I'm not seeing flow control valves or zone valves.

ibbob

Switch the red and blue at the thermo pex and you'll have it right.  Hot has to go in the top of the side arm to make it work
Bob

DDW_OR



 
this is how the waterheater coil is plumbed now
I am waiting for the plumber that did the crawl space work to come back and fix his mistake.
"let the machines do the work"

DDW_OR

the outside temps have been around +18 to +38. one load of madrone wood, 22 inch long, in the CB-750 has lasted FOUR days. the inside temp is +72
"let the machines do the work"

coxy

Quote from: ibbob on December 19, 2016, 09:43:52 AM
Switch the red and blue at the thermo pex and you'll have it right.  Hot has to go in the top of the side arm to make it work
I looked at that 4 times and couldn't figure out what didn't look right :)  I have my hot water hooked up on the return loop to keep it a little cooler I run my old owb at 200 for my base board my new used owb I can only set it at 195  :(  I'm to cheap/lazy to put a mixing valve in

DDW_OR

the next load of madrone lasted SIX DAYS at similar temps.

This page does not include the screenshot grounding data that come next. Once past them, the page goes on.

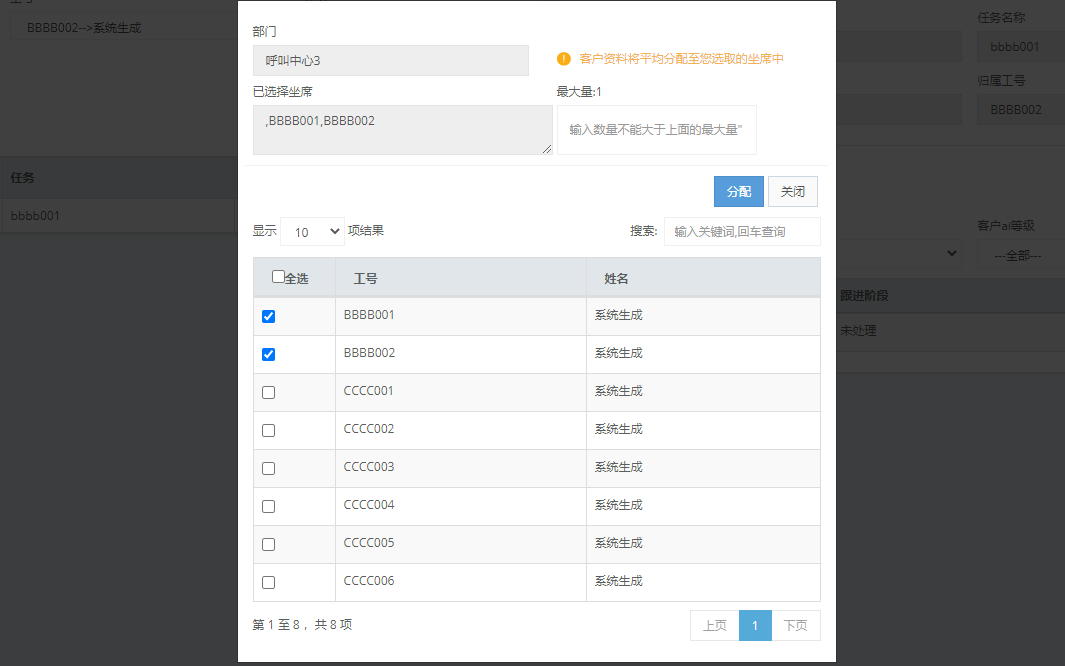The height and width of the screenshot is (666, 1065).
Task: Select the CCCC002 row checkbox
Action: 268,430
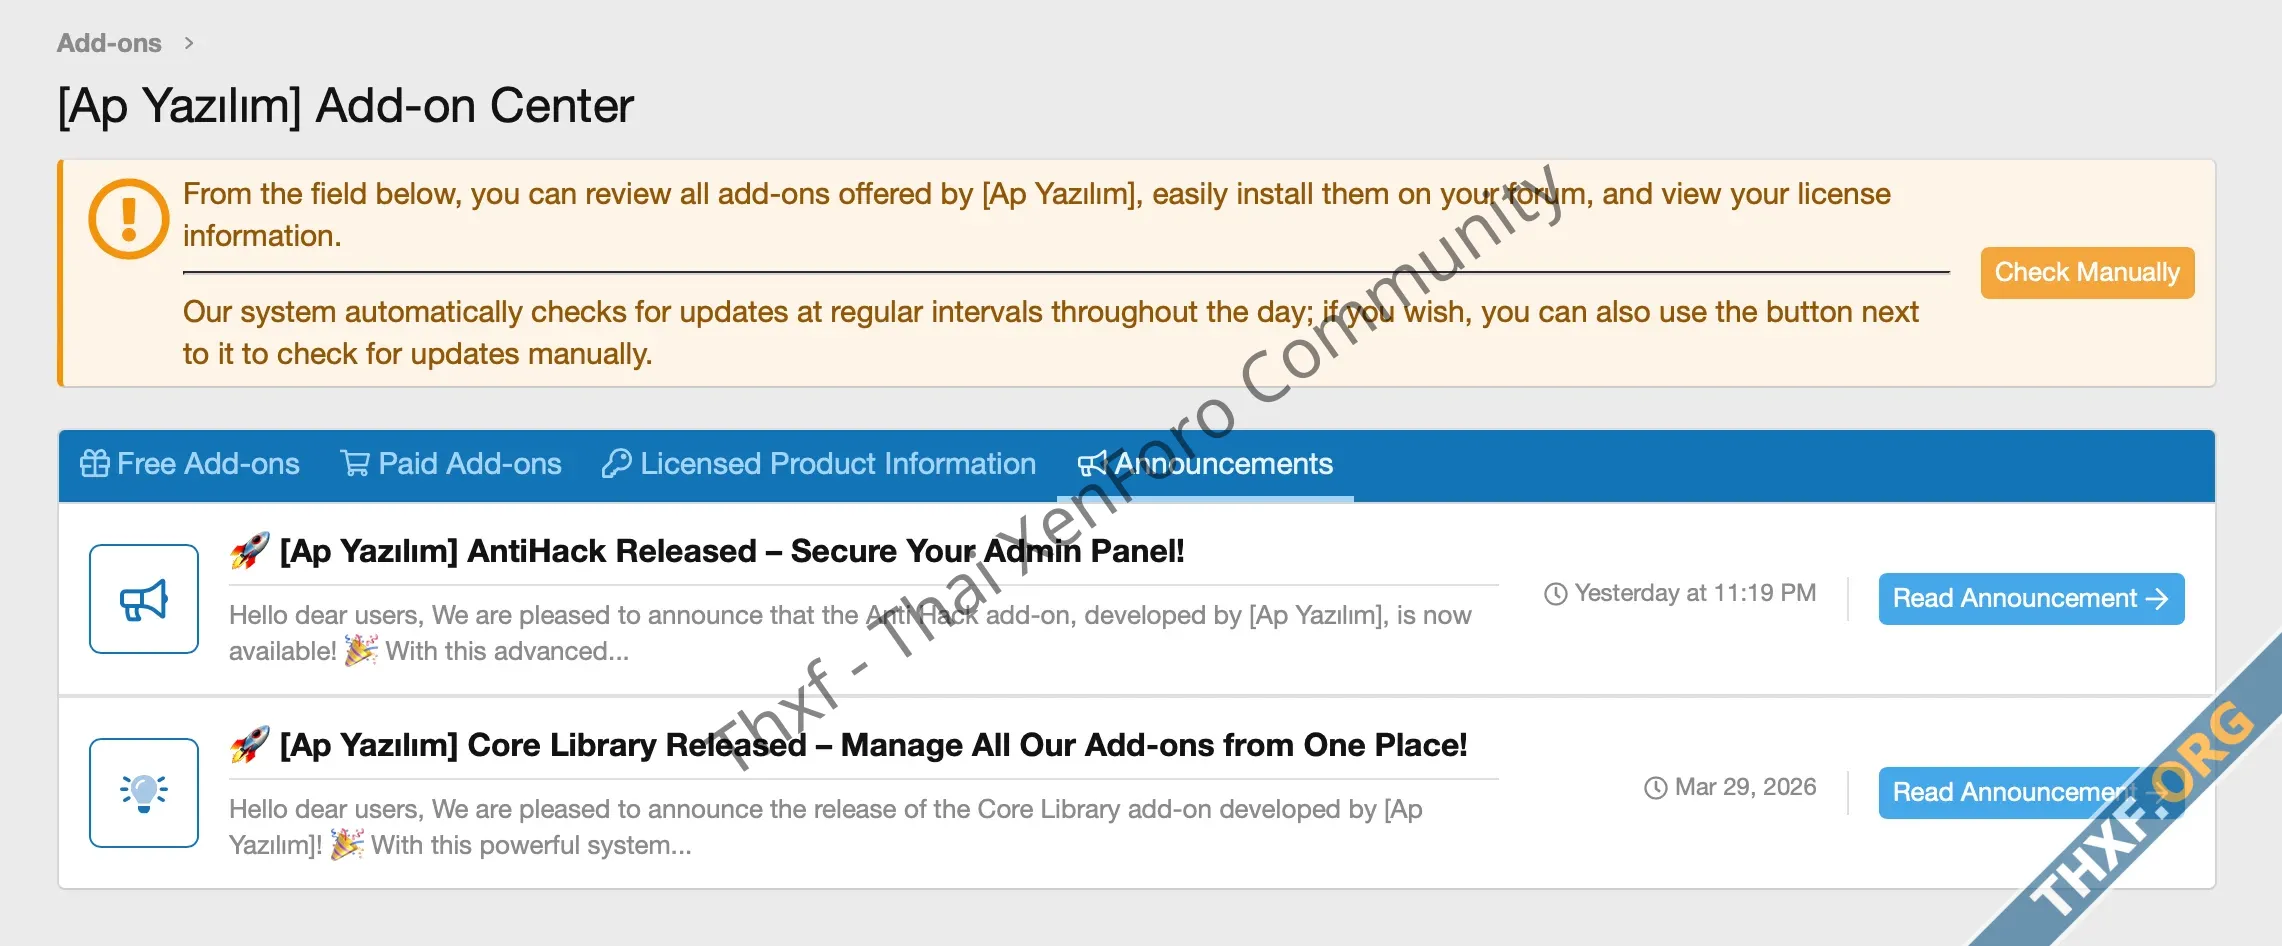The height and width of the screenshot is (946, 2282).
Task: Open the Announcements tab
Action: click(1222, 464)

the plumber has not fixed his mistake yet because of our need for heat.
"let the machines do the work"

trapper

My hot goes in from the bottom of the sidearm and we have had all the hot water we could use for the last 12 years.
stihl ms241cm ms261cm  echo 310 400 suzuki  log arch made by stepson several logrite tools woodmizer LT30

petefrom bearswamp

Off the subject a little bit.
Any problems with the shark bite connectors?
I used them on my classic, but the water level kept dropping.
No leaks in the firebox and I determined that the connectors were weeping slightly, and th ewater was generally evaporating due to the heat so it was not readily evident.
I changed to automotive heater hose and conventional clamps and solved the problem.
Kubota 8540 tractor, FEL bucket and forks, Farmi winch
Kubota 900 RTV
Polaris 570 Sportsman ATV
3 Huskies 1 gas Echo 1 cordless Echo vintage Homelite super xl12
57 acres of woodland

DDW_OR

no leaks, the water level has remained the same.
"let the machines do the work"

overclocking

Quote from: ibbob on December 19, 2016, 09:43:52 AM
Switch the red and blue at the thermo pex and you'll have it right.  Hot has to go in the top of the side arm to make it work

His is correct. The hot goes into the bottom first, it warms the cooler water that has settled on the bottom of the tank and causes it to rise, which starts the siphon.  I have seen it both ways, but the way he has it is how CB recommends they are hooked up for correct siphon to take place.



 

QuoteOff the subject a little bit.
Any problems with the shark bite connectors?
I used them on my classic, but the water level kept dropping.
No leaks in the firebox and I determined that the connectors were weeping slightly, and th ewater was generally evaporating due to the heat so it was not readily evident.
I changed to automotive heater hose and conventional clamps and solved the problem.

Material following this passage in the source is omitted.